▸ **Data records**:
━━━━━━━━━━━━━━━━━━━━

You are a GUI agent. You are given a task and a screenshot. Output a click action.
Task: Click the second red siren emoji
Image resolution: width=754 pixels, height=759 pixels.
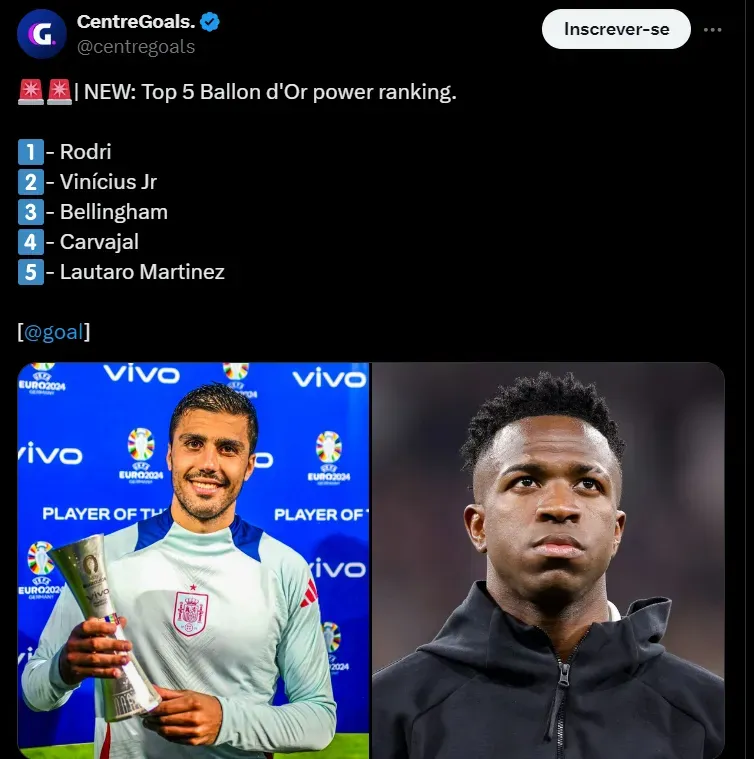[x=59, y=91]
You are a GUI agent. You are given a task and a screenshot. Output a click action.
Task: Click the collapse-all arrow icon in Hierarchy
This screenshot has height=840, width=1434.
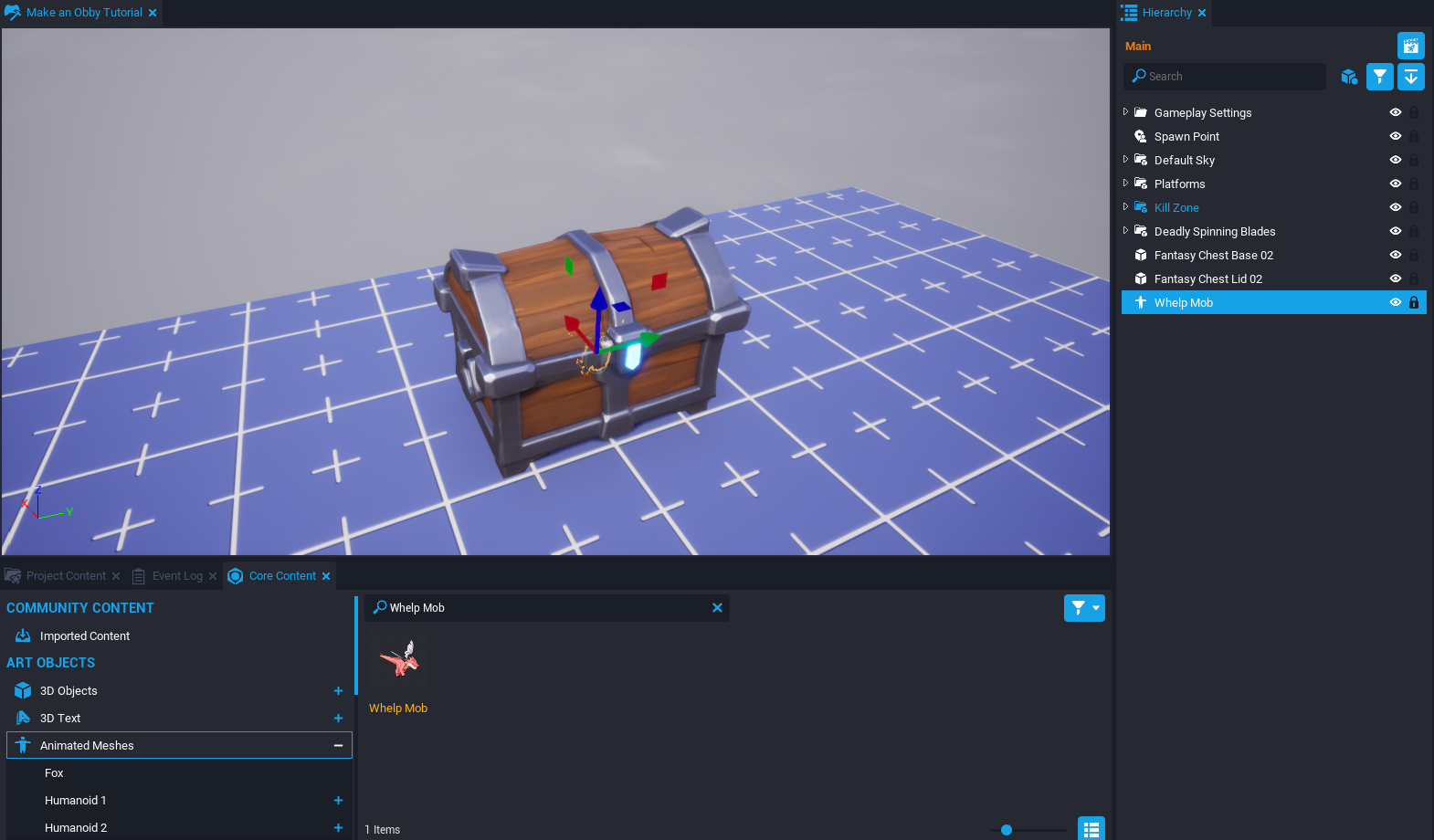[x=1410, y=77]
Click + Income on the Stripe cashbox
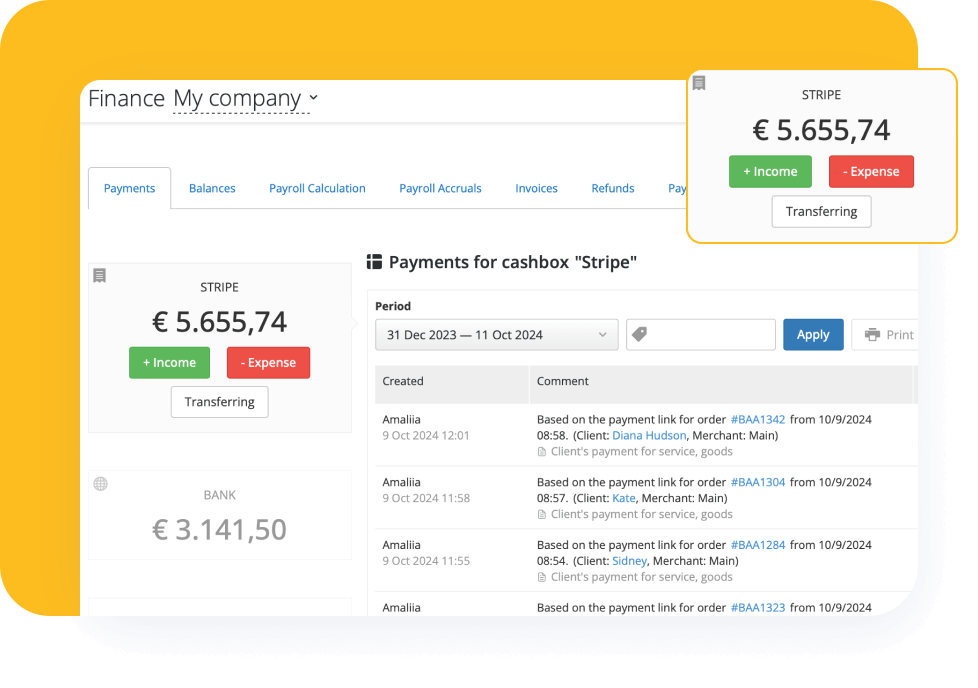 (x=169, y=363)
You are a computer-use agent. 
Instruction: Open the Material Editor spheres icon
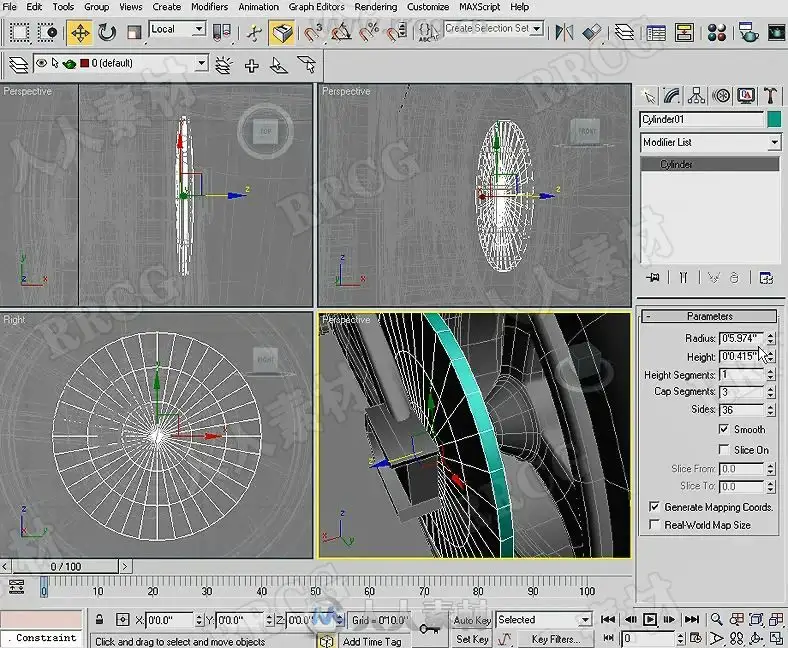point(716,32)
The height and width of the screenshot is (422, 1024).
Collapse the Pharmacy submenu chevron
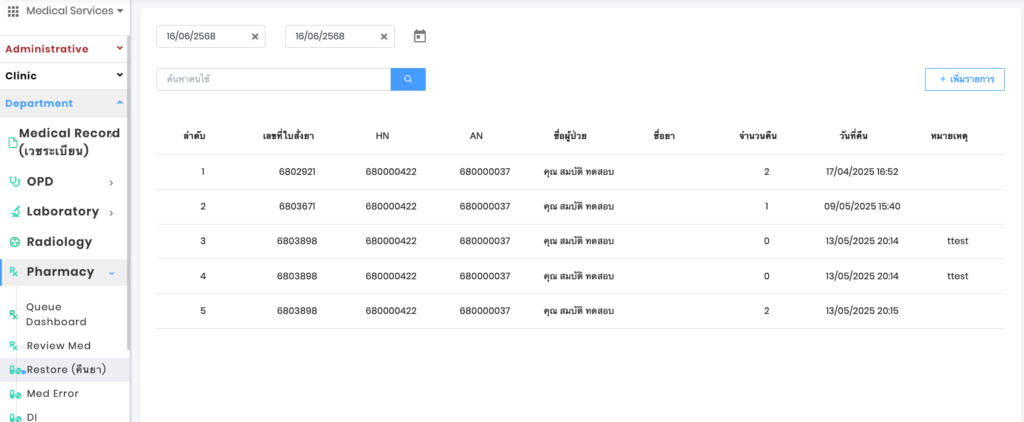coord(111,272)
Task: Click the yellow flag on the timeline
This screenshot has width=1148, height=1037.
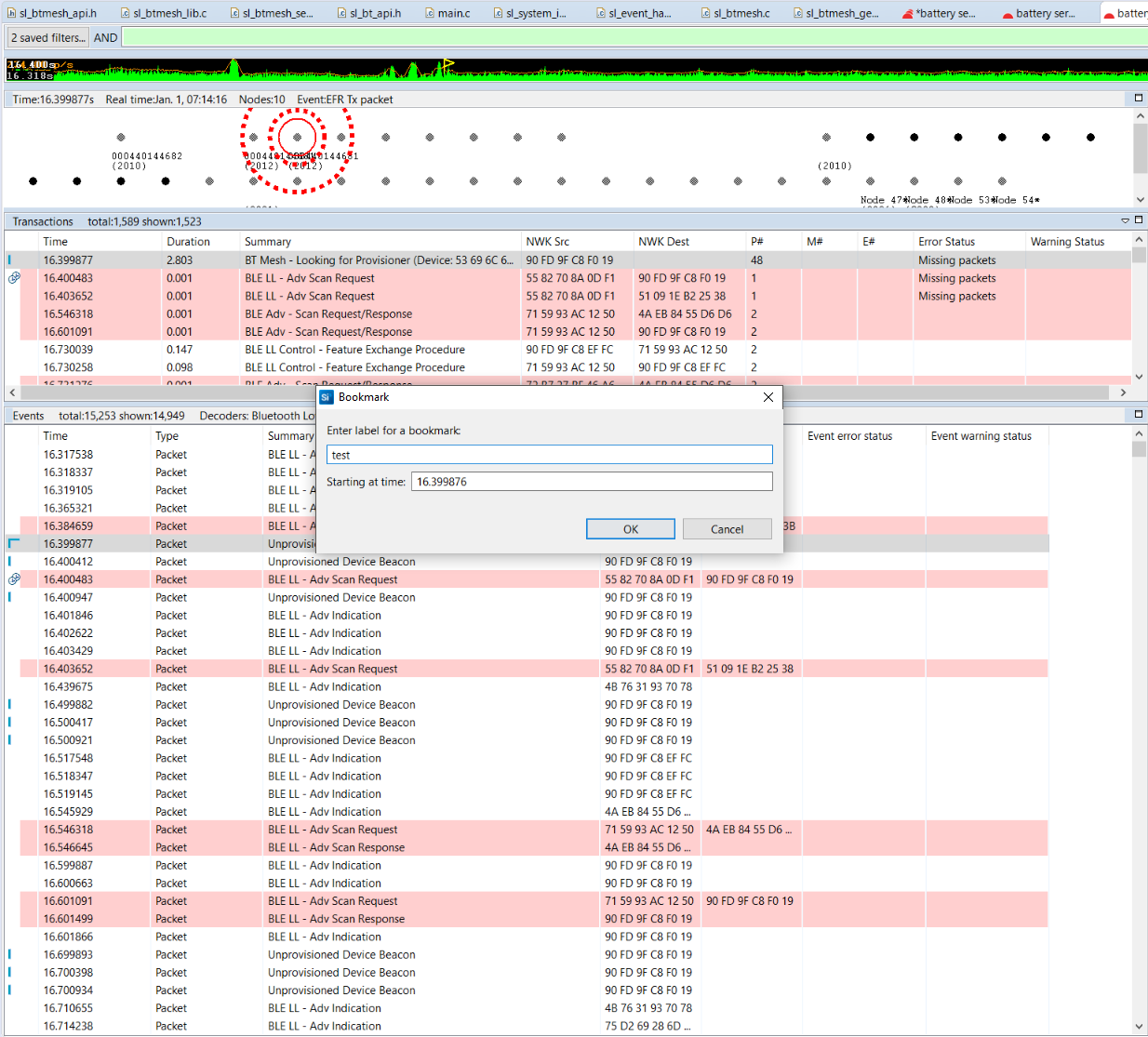Action: (448, 64)
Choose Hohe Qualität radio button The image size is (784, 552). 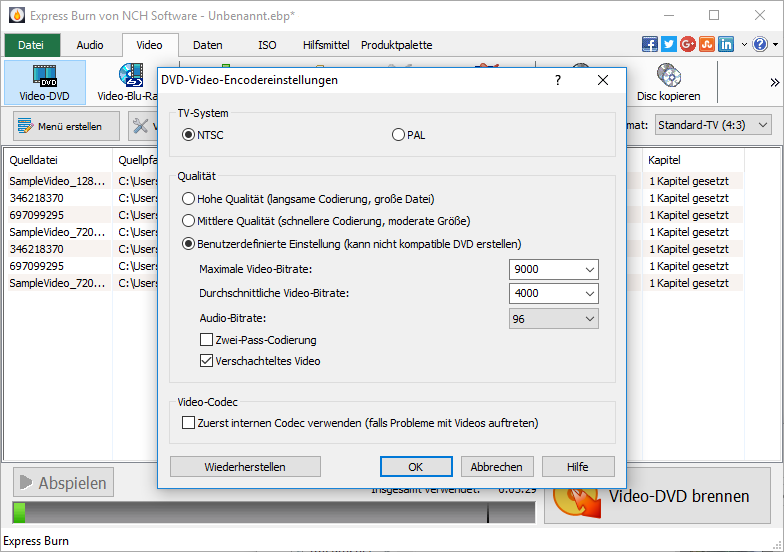(188, 199)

━━━━━━━━━━━━━━━━━━━━

▸ **Task to complete**: Starting with the line that has "Image resolution: width=754" and going on through the line that has "Task: Click the collapse-all", transcribe the records above exactly, but skip the pictures.

▸ **Exercise result**:
Image resolution: width=754 pixels, height=759 pixels.
[x=59, y=91]
You are a GUI agent. You are given a task and a screenshot. Output a click action.
Task: Click the collapse-all arrow icon in Hierarchy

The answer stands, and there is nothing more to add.